What the exercise asks
In the factor analysis notes, what are the estimated "regression slopes" called?

Excerpt to read

# Factor Analysis

Unlike PCA, factor analysis attempts to explain only the shared variance between variables.

Further, the number of factors you use changes the values associated with the factors.

Factor analysis builds a model of similar form to a regression.
That is, a single-factor factor analysis has the same interpretation as a regression model.
It has the form:  
$X_j = \mu_j \lambda_j f + e_j$,  
where $X_j$ is the outcome variable predicted by a constant $\mu_j$ and slope $\lambda_j$ for a linear relationship with variable $f$.
Finally, there is an error term $e_j$.

A general factor analysis is similar to a multiple regression, with $m$ factors $f_i$.
Then for each observed variable $X_j$, we have a model of the form:  
$X_j = \mu_j + \lambda_{j1} f_1  + \lambda_{j2} f_2 + \ldots + \lambda_{jm} f_m + e_j$

Now, unlike a true regression analysis, we don't have direct observation of the factors $f_i$.
We make the assumption that such a model form describes each outcome variable, and then try to estimate the $\lambda_{ji}$.
We'll refer to these "regression slopes" as "factor loadings."

So, this leads us to only attempt a factor analysis if we have multiple outcome variables $X_j$, I believe.

### Some simplifying assumptions

We can make some simplifying assumptions for our latent factors $f_i$.
Because, they're "latent," not a real metric, we can safely make these assumptions.
Really, we're putting constraints on our solution, I think.

The data
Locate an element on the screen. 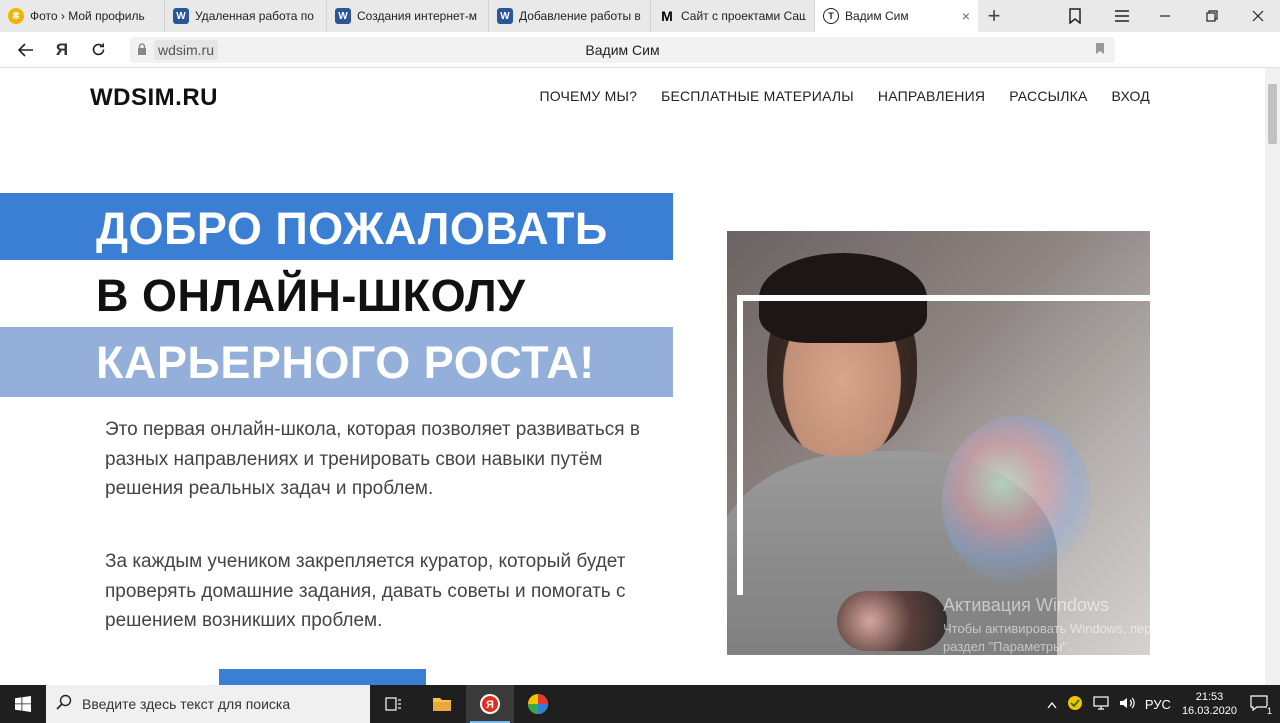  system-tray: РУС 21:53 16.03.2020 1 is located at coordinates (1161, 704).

---

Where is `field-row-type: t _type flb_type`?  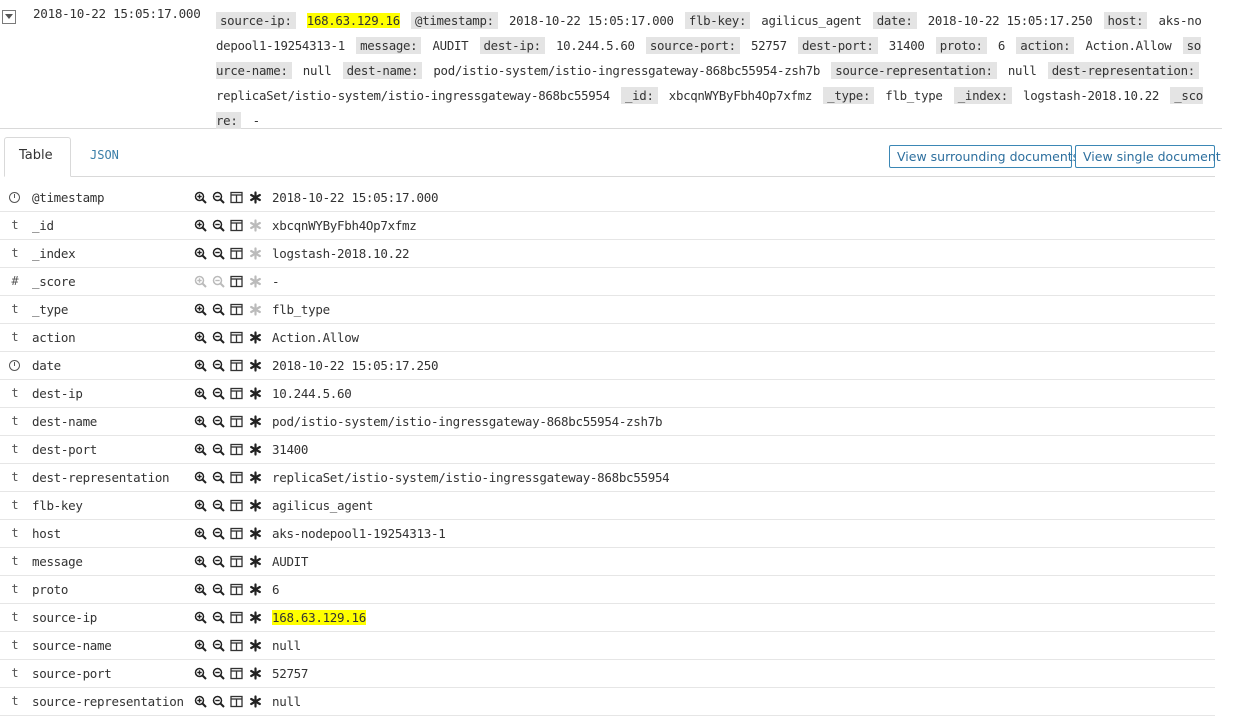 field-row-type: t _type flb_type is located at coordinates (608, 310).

Solved problem
Factor loadings.